Se pone de hinojos y deshace el envoltorio. Saca de él una barra de hierro y un cuchillo filoso, grande, y entra resueltamente en el corral del tapir. De un golpe en la nuca, derriba al confiado animal. Luego le hunde entre las vértebras la hoja fría. Es tan duro el cuero, que debe afirmarse con ambas manos para que el facón penetre. La sangre mana a borbotones y mancha el levitón del payaso.

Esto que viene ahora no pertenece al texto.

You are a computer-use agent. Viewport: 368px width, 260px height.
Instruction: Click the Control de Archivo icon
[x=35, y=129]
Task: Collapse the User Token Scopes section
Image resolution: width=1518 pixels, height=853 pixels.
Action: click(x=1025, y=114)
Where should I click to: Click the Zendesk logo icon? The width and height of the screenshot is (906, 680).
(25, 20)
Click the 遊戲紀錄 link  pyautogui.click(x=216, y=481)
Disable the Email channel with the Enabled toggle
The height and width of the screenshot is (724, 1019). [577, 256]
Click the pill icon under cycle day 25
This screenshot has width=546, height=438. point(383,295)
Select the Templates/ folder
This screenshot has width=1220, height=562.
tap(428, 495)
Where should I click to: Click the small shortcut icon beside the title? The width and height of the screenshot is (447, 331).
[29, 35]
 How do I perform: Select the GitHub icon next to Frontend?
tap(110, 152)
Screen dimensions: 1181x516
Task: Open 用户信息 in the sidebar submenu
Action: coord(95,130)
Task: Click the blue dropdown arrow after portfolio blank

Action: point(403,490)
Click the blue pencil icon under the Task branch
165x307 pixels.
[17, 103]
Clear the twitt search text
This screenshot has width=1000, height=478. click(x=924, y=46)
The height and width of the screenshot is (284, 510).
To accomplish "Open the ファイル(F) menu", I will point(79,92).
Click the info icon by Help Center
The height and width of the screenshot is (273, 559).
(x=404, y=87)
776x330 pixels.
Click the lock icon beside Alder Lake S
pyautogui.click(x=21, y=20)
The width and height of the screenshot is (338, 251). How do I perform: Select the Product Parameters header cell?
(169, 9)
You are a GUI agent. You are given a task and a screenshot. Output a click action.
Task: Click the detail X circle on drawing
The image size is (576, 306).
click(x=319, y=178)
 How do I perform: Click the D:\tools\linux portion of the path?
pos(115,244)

Ya no tornarán a hacer mofa del tapir. Ha regresado a sus bosques verdes, donde lo aguardan los papagayos relampagueantes, como él quisiera regresar a Stratford-on-Avon, a sus cisnes melancólicos, a lo que fue de niño, cuando recorría las calles medievales entre las enseñas antiguas que el viento hacía chirriar, rumbo a la casita de Anne Hathaway, la mujer del poeta; ha vuelto como él quisiera volver a lo suyo, lejos de este mundo de generales impávidos y de muchachas que ríen sin fin.

Mister Hoffmaster, el diminuto clown, está llorando en la soledad de la noche. Limpia el cuchillo en las hierbas que el rocío abrillanta; alza la muerta cabezota horrible, la besa con sus labios pintados y murmura:

—Alas, poor Yorick!

Después corre hacia el circo, donde los hombres robustos como gladiadores empaquetan las armaduras de latón.